The disclosed implementations can be implemented in a computing system that includes a back-end component, e.g., as a data server, or that includes a middleware component, e.g., an application server, or that includes a front-end component, e.g., a client computer having a graphical user interface or a Web browser through which a user can interact with an implementation of what is disclosed here, or any combination of one or more such back-end, middleware, or front-end components. The components of the system can be interconnected by any form or medium of digital data communication, e.g., a communication network. Examples of communication networks include a local area network (“LAN”) and a wide area network (“WAN”), e.g., the Internet.

The computing system can include clients and servers. A client and server are generally remote from each other and typically interact through a communication network. The relationship of client and server arises by virtue of computer programs running on the respective computers and having a client-server relationship to each other.

While this specification contains many specifics, these should not be construed as limitations on the scope of what being claims or of what may be claimed, but rather as descriptions of features specific to particular implementations. Certain features that are described in this specification in the context of separate implementations can also be implemented in combination in a single implementation. Conversely, various features that are described in the context of a single implementation can also be implemented in multiple implementations separately or in any suitable sub-combination. Moreover, although features may be described above as acting in certain combinations and even initially claimed as such, one or more features from a claimed combination can in some cases be excised from the combination, and the claimed combination may be directed to a sub-combination or variation of a sub-combination.

Similarly, while operations are depicted in the drawings in a particular order, this should not be understand as requiring that such operations be performed in the particular order shown or in sequential order, or that all illustrated operations be performed, to achieve desirable results. In certain circumstances, multitasking and parallel processing may be advantageous.

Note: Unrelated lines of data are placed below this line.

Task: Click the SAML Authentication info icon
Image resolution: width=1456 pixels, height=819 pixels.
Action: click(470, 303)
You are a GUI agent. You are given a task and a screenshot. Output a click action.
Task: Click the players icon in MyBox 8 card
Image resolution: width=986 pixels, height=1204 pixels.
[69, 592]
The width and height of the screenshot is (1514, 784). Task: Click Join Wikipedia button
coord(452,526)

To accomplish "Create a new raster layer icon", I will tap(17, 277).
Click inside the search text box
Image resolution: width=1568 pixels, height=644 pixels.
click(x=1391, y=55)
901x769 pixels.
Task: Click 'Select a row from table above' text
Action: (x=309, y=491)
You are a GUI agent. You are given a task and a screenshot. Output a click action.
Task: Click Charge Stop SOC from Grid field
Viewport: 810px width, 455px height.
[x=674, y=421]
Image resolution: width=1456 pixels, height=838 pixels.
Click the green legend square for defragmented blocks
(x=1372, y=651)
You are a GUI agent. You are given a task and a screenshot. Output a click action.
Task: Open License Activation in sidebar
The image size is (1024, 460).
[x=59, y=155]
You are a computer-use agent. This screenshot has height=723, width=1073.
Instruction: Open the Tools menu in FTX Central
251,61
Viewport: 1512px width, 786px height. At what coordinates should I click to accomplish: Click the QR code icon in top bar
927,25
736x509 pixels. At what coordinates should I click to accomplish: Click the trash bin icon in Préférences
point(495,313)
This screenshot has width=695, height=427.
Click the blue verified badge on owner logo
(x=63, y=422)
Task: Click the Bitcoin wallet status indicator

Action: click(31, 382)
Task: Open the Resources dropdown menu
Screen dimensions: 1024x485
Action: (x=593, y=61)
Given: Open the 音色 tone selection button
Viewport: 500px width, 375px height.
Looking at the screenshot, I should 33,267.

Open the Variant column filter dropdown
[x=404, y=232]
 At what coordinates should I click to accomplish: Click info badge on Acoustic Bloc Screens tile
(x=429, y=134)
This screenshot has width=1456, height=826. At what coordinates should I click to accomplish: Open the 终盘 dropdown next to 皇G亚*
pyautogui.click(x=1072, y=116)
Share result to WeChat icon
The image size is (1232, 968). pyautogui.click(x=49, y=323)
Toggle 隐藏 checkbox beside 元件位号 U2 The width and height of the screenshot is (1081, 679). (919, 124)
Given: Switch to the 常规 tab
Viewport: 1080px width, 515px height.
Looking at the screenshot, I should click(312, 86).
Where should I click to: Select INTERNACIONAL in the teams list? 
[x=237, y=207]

Moreover, the separation of various system components in the implementations described above should not be understood as requiring such separation in all implementations, and it should be understood that the described program components and systems can generally be integrated together in a single software product or packaged into multiple software products.

Various modifications may be made to the disclosed implementations and still be within the scope of the following claims.